> **Data section**:
++++++++

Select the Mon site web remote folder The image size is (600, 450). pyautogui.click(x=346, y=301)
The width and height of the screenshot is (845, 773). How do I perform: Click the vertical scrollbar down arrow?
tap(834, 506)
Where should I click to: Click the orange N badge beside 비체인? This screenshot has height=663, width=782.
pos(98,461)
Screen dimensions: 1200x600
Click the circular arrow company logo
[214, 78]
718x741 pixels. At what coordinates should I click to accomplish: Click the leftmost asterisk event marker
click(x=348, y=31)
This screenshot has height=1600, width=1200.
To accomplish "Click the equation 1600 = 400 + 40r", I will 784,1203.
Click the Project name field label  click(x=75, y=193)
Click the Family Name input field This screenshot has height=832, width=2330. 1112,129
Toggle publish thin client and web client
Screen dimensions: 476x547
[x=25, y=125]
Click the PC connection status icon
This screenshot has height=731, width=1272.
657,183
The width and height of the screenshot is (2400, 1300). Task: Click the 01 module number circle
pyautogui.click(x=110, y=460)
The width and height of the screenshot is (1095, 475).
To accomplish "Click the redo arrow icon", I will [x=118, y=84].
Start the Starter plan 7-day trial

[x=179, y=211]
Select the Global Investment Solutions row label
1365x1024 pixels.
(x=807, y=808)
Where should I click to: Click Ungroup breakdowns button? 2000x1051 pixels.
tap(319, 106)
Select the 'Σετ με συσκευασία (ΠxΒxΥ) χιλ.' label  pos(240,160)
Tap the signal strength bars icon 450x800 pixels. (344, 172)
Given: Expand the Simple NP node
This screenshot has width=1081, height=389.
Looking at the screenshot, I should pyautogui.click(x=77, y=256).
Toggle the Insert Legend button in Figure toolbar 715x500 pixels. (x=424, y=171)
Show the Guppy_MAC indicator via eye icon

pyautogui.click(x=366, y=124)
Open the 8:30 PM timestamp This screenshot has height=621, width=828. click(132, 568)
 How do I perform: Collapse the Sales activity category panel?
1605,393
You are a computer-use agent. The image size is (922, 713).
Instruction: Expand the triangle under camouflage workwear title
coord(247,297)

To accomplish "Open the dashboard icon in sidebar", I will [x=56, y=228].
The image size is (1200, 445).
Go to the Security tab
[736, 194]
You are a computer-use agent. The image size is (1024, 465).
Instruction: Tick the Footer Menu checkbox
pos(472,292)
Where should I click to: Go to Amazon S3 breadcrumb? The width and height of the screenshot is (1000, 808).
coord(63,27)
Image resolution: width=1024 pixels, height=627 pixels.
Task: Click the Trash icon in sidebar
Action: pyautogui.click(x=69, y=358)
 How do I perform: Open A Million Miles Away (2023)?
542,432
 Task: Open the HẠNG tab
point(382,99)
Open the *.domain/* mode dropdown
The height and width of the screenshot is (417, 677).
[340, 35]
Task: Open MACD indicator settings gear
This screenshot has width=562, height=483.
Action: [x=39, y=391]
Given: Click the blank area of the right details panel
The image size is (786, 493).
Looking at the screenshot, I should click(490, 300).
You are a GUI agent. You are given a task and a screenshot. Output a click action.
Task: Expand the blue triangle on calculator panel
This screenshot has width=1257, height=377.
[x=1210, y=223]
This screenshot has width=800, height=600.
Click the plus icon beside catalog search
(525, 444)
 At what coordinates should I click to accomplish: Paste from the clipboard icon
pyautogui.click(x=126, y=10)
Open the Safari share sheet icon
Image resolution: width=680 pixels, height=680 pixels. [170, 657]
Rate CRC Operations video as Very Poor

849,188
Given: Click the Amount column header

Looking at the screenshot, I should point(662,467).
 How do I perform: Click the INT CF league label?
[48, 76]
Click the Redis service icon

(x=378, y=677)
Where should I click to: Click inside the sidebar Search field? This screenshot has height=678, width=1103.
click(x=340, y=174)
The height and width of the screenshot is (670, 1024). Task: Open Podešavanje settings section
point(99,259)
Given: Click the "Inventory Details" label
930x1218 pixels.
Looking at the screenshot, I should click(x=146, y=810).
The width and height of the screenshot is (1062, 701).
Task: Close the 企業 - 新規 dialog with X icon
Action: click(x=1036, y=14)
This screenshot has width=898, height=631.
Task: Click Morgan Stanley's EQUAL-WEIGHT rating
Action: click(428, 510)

++++++++

> **What is needed**:
Write the records out again so that each one matches the original exactly.

> **Solution below**:
Select the Mon site web remote folder The image size is (600, 450). pyautogui.click(x=346, y=301)
The width and height of the screenshot is (845, 773). How do I perform: Click the vertical scrollbar down arrow?
tap(834, 506)
Where should I click to: Click the orange N badge beside 비체인? This screenshot has height=663, width=782.
pos(98,461)
Screen dimensions: 1200x600
Click the circular arrow company logo
[214, 78]
718x741 pixels. At what coordinates should I click to accomplish: Click the leftmost asterisk event marker
click(x=348, y=31)
This screenshot has height=1600, width=1200.
To accomplish "Click the equation 1600 = 400 + 40r", I will 784,1203.
Click the Project name field label  click(x=75, y=193)
Click the Family Name input field This screenshot has height=832, width=2330. 1112,129
Toggle publish thin client and web client
Screen dimensions: 476x547
[x=25, y=125]
Click the PC connection status icon
This screenshot has height=731, width=1272.
657,183
The width and height of the screenshot is (2400, 1300). Task: Click the 01 module number circle
pyautogui.click(x=110, y=460)
The width and height of the screenshot is (1095, 475).
To accomplish "Click the redo arrow icon", I will [x=118, y=84].
Start the Starter plan 7-day trial

[x=179, y=211]
Select the Global Investment Solutions row label
1365x1024 pixels.
(x=807, y=808)
Where should I click to: Click Ungroup breakdowns button? 2000x1051 pixels.
tap(319, 106)
Select the 'Σετ με συσκευασία (ΠxΒxΥ) χιλ.' label  pos(240,160)
Tap the signal strength bars icon 450x800 pixels. (344, 172)
Given: Expand the Simple NP node
This screenshot has width=1081, height=389.
Looking at the screenshot, I should pyautogui.click(x=77, y=256).
Toggle the Insert Legend button in Figure toolbar 715x500 pixels. (x=424, y=171)
Show the Guppy_MAC indicator via eye icon

pyautogui.click(x=366, y=124)
Open the 8:30 PM timestamp This screenshot has height=621, width=828. click(132, 568)
 How do I perform: Collapse the Sales activity category panel?
1605,393
You are a computer-use agent. The image size is (922, 713).
Instruction: Expand the triangle under camouflage workwear title
coord(247,297)

To accomplish "Open the dashboard icon in sidebar", I will [x=56, y=228].
The image size is (1200, 445).
Go to the Security tab
[736, 194]
You are a computer-use agent. The image size is (1024, 465).
Instruction: Tick the Footer Menu checkbox
pos(472,292)
Where should I click to: Go to Amazon S3 breadcrumb? The width and height of the screenshot is (1000, 808).
coord(63,27)
Image resolution: width=1024 pixels, height=627 pixels.
Task: Click the Trash icon in sidebar
Action: pyautogui.click(x=69, y=358)
 How do I perform: Open A Million Miles Away (2023)?
542,432
 Task: Open the HẠNG tab
point(382,99)
Open the *.domain/* mode dropdown
The height and width of the screenshot is (417, 677).
[340, 35]
Task: Open MACD indicator settings gear
This screenshot has width=562, height=483.
Action: [x=39, y=391]
Given: Click the blank area of the right details panel
The image size is (786, 493).
Looking at the screenshot, I should click(490, 300).
You are a GUI agent. You are given a task and a screenshot. Output a click action.
Task: Expand the blue triangle on calculator panel
This screenshot has width=1257, height=377.
[x=1210, y=223]
This screenshot has width=800, height=600.
Click the plus icon beside catalog search
(525, 444)
 At what coordinates should I click to accomplish: Paste from the clipboard icon
pyautogui.click(x=126, y=10)
Open the Safari share sheet icon
Image resolution: width=680 pixels, height=680 pixels. [170, 657]
Rate CRC Operations video as Very Poor

849,188
Given: Click the Amount column header

Looking at the screenshot, I should point(662,467).
 How do I perform: Click the INT CF league label?
[48, 76]
Click the Redis service icon

(x=378, y=677)
Where should I click to: Click inside the sidebar Search field? This screenshot has height=678, width=1103.
click(x=340, y=174)
The height and width of the screenshot is (670, 1024). Task: Open Podešavanje settings section
point(99,259)
Given: Click the "Inventory Details" label
930x1218 pixels.
Looking at the screenshot, I should click(x=146, y=810).
The width and height of the screenshot is (1062, 701).
Task: Close the 企業 - 新規 dialog with X icon
Action: click(x=1036, y=14)
This screenshot has width=898, height=631.
Task: Click Morgan Stanley's EQUAL-WEIGHT rating
Action: click(428, 510)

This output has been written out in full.